═════ TEXTE CITÉ ═════

Entre les visages en
aplats des Personas et la transparence solide des récents paysages
de Solange Magalhães, se déroulent devant nos yeux presque
trente ans de travail. Une partie de ce long cheminement, actuellement
exposée au Musée des Beaux-Arts de Rio de Janeiro, met clairement
en évidence la succession de différentes phases, construction
progressive d’un imaginaire autonome et indépendant des mouvements
artistiques de ces dernières décennies. Nous ne pourrons
trouver le sens du pourquoi des transformations dans l’oeuvre de
cette artiste que dans sa production solitaire. Peut-être s’agit-il
de Solange à la recherche de son propre regard, recherche qui devient
nôtre en suivant les vestiges immuables que sont les dessins et
les peintures.
En reprenant ce voyage inconclus surgissent, encore au début, les
Personas. Ces «presque-visages» semblent refuser tout rapport
avec le spectateur. On les voit, mais il ne regardent pas, ou plutôt
ils essaient de contempler autre chose. Les yeux contorsionnés
poursuivent un monde au-dessous de la surface unie du tableau. Ils tâtonnent
à la recherche d’une sorte de vision de l’intérieur,
emblématique en fait, du moment du regard de l’artiste.

═════ EXTRAIT DE DONNÉES ═════

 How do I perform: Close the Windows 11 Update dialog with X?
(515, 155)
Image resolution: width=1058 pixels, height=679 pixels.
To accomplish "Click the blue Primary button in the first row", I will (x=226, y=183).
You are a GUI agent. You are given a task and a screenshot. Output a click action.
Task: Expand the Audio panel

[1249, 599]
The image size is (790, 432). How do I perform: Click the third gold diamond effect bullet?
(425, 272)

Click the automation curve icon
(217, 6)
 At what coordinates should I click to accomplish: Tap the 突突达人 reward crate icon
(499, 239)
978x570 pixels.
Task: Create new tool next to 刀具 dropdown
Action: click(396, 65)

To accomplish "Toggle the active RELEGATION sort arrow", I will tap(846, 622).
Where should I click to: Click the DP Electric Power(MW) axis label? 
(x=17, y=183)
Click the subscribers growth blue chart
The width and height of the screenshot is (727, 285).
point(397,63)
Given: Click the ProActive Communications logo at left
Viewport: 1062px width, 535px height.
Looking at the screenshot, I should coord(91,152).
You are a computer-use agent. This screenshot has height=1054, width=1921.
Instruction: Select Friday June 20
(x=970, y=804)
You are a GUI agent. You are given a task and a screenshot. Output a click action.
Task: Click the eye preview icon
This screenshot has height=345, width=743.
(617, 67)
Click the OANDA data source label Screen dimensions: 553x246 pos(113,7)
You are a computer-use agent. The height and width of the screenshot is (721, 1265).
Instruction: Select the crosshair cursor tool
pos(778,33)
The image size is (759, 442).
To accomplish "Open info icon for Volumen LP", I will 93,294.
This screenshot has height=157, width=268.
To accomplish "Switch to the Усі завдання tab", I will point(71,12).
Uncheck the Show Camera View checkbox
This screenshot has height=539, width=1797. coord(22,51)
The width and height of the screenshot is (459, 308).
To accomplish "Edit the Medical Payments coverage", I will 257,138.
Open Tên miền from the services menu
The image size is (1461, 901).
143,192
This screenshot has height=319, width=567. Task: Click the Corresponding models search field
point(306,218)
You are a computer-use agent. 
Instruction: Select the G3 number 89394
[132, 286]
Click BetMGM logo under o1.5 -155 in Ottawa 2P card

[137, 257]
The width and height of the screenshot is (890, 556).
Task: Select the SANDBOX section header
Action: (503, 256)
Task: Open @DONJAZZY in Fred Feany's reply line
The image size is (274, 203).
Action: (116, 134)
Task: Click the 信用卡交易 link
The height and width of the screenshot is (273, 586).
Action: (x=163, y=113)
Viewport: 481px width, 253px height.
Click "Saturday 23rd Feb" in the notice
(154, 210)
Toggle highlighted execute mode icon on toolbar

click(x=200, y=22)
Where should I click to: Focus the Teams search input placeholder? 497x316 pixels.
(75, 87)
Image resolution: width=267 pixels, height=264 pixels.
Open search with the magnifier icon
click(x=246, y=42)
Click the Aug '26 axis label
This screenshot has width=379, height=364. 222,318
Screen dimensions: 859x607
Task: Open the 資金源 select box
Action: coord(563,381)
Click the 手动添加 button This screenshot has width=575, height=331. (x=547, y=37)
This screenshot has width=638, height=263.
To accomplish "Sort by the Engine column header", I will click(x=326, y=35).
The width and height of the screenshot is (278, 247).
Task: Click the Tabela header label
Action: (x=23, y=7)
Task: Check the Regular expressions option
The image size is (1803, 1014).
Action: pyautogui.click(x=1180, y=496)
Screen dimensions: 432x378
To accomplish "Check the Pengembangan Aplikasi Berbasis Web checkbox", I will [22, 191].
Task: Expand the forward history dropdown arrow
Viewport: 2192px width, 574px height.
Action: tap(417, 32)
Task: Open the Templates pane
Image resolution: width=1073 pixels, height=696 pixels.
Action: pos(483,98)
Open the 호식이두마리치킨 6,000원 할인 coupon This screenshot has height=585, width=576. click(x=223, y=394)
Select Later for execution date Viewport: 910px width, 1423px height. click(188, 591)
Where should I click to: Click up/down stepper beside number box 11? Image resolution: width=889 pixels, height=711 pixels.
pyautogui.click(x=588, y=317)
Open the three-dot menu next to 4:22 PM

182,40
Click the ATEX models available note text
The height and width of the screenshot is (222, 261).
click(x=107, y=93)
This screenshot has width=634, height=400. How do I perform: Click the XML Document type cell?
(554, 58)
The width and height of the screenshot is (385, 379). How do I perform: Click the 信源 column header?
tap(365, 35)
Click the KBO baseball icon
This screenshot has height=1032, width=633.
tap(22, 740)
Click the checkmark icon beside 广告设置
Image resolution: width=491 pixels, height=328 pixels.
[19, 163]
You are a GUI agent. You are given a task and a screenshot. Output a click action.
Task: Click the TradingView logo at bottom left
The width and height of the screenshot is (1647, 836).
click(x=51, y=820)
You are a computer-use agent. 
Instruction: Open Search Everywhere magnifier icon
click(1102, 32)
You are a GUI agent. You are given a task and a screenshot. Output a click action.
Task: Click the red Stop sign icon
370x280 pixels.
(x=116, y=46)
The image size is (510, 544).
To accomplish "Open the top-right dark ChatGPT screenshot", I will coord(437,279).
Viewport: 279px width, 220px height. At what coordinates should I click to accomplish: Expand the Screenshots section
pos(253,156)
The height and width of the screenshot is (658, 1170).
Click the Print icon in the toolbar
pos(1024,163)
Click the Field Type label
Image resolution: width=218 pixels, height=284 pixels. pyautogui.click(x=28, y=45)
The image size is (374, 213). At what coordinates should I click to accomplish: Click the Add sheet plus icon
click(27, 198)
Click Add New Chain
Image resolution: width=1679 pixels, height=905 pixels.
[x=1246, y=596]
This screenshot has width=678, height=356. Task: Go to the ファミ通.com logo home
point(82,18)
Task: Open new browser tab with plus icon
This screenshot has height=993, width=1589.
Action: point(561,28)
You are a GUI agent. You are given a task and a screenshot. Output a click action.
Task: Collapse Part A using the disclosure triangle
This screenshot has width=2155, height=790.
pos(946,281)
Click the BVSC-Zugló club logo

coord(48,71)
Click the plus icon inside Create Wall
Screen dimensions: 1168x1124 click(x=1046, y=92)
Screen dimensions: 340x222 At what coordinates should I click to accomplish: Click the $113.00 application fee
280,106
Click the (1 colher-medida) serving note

═════

• _OBJECTIF_: Poursuivez le texte sur la peinture de Solange Magalhães juste après sa dernière phrase.

• _RÉPONSE RÉDIGÉE_:
Ce chemin introspectif des Personas finit par produire des situations
imaginaires très particulières, par exemple, des embryons
de paysage et leurs éléments respectifs, presque-plantes,
presque-animaux, presque-êtres-humains. Tout est métamorphose.
La structure plastique et chromatique des futurs paysages de Solange ne
se borne pour l’instant qu’à l’horizon, mais
la ligne sinueuse qui définit l’espace des oeuvres abstraites
les annonce déjà et les prépare.
Les abstractions se situent donc à une frontière subtile
entre deux mondes: celui qui se ramifie vers l’intérieur
jusqu’à 1978 et celui qui s’ouvre vers l’extérieur
dans les paysages.
L’absence de vestiges de la présence humaine renvoie le spectateur
de ces paysages à un temps primordial du regard. L’arrêt
du temps s’épanouit dans une contemplation de l’espace
qui déclenche silencieusement notre introspection.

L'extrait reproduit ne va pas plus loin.